Two subtypes of poor prognosis were driven by different driver gene-hallmark pairs. The subtype 3 characterized by driver genes CDKN2A and CDKN2B was consistent with our previous studies (Ping et al., 2020), in which identified CDKN2A and CDKN2B could dysregulate the hallmark of G2M_CHECKPOINT based on miRNA-mediated ceRNA networks and further contributed to poor LGG prognosis. The SCNAs of CDK4, AVIL, and DTX3 driven another new subtype with poor prognosis showed significant mutual exclusivity with that of CDKN2A and CDKN2B (Supplementary Figure 6). These phenomenons forming the hypothesis of functional redundancy were extensively used to identify the cancer genes (Sparks et al., 1998; Zhao et al., 2012; Babur et al., 2015). For example, Deng et al. (2018) identified cancer driver lncRNAs that were mutually exclusive with well-known driver genes based on functional redundancy hypothesis.
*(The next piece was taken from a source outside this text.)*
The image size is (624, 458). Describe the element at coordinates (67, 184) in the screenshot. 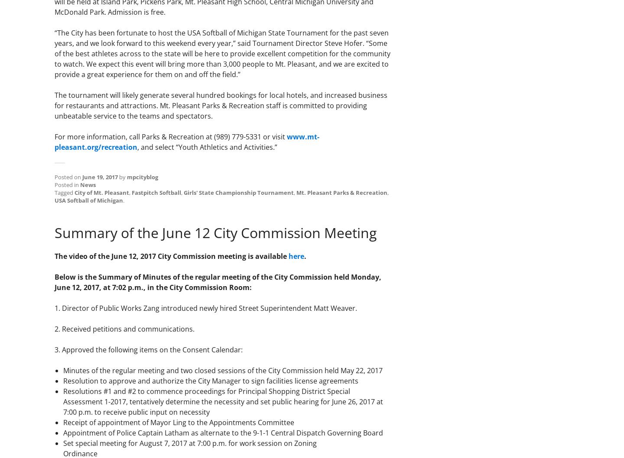

I see `'Posted in'` at that location.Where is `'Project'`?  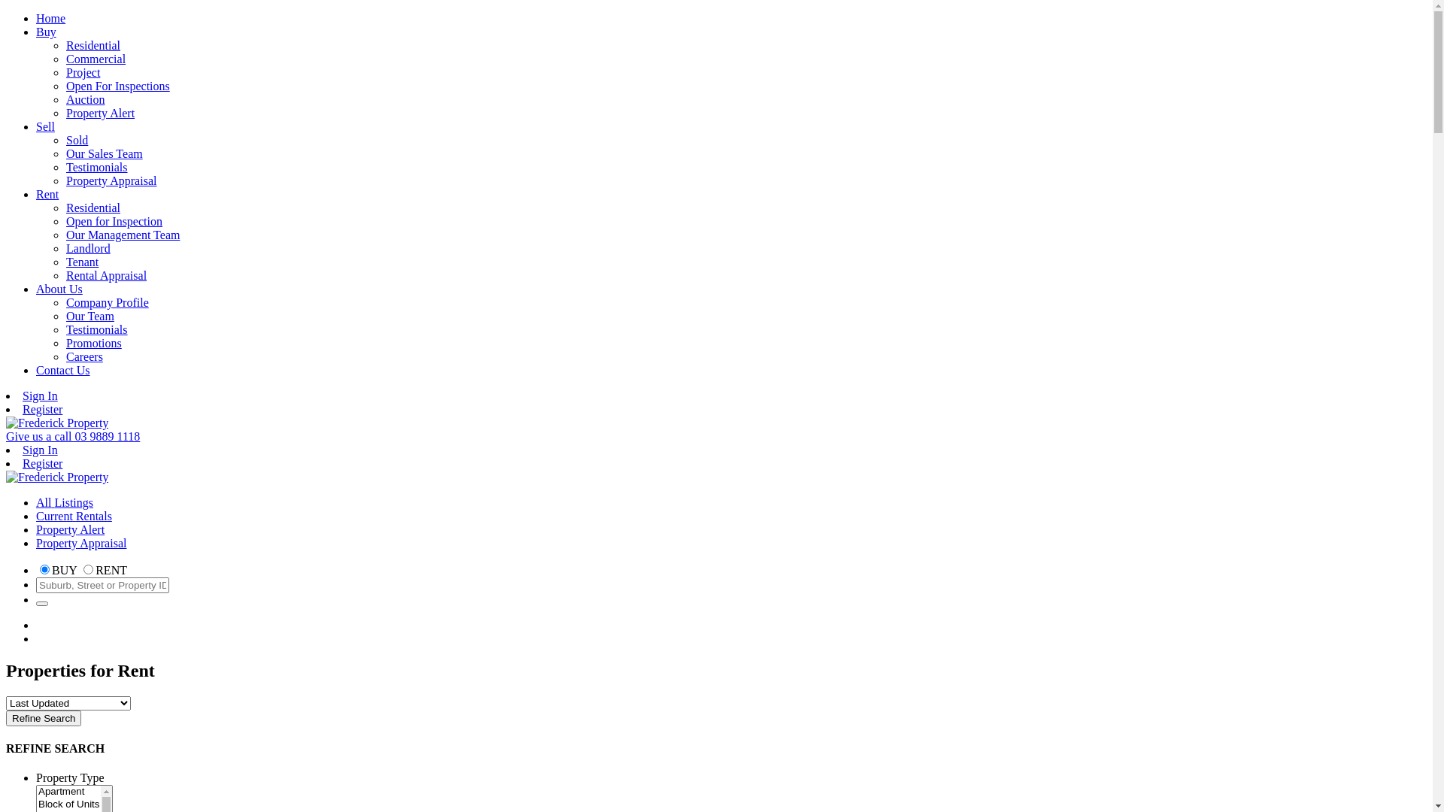
'Project' is located at coordinates (82, 72).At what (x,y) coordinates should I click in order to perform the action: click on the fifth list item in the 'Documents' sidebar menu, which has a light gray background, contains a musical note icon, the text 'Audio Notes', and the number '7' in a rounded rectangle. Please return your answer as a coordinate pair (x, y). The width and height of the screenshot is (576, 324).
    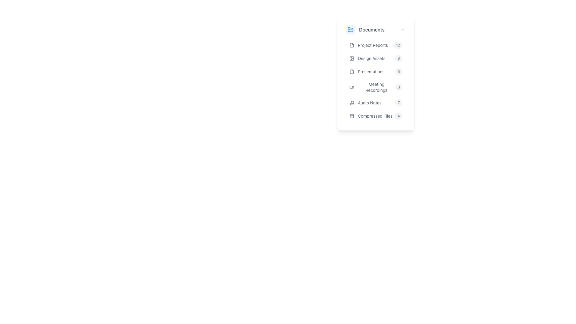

Ping et al. (2014) showed that the glioma pathway was affected by 12 different genes (including EGFR, PDGFRA, CAMK2B, AKT1, CDK4, MDM2, NRAS, PIK3CA, TGFA, SHC4, CDKN2A, and PDGFA) with significant patterns of mutual exclusivity.

Another important finding of our method was that hallmark activity showed broad heterogeneity in the cancer population. For instance, proliferation (E2F_TARGETS and G2M_CHECKPOINT) and immunity signature (ALLOGRAFT_REJECTION) showed inconsistent activity statuses across the LGG population and dysregulated in more than 50% of LGG samples, but these hallmarks contributed malignant phenotypes driven by different genes in a mutually exclusive manner.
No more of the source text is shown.